Go through the records and copy each line where the string "agent" occurs.

[[ Exercise materials, beginning ]]

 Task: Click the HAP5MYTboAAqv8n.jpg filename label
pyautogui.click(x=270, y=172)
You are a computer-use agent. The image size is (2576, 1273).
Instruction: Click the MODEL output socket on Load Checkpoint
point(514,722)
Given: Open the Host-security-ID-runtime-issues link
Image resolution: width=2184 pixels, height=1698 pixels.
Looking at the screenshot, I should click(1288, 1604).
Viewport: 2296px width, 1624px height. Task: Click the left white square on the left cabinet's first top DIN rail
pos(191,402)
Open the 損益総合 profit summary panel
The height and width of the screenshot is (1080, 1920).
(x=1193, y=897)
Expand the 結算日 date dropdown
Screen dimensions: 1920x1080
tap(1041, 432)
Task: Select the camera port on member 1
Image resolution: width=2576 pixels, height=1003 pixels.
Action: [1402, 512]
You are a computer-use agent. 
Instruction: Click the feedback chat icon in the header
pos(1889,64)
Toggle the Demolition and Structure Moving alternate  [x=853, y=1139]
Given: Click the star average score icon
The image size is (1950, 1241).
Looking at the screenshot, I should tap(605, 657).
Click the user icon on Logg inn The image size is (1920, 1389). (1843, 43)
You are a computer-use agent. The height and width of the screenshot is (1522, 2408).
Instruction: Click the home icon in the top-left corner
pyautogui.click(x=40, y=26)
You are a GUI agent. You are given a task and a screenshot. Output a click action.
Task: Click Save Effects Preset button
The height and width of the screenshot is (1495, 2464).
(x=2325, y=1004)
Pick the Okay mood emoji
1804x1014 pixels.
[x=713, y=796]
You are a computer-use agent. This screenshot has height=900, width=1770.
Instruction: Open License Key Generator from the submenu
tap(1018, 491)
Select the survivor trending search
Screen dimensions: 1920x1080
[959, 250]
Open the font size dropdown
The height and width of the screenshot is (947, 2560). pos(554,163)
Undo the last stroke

[[ Exercise materials, end ]]

> **Written solution**:
You are a computer-use agent. The image size is (2576, 1273).
You are a computer-use agent. 
You are a computer-use agent. The height and width of the screenshot is (1522, 2408).
You are a GUI agent. You are given a task and a screenshot. Output a click action.
You are a computer-use agent. This screenshot has height=900, width=1770.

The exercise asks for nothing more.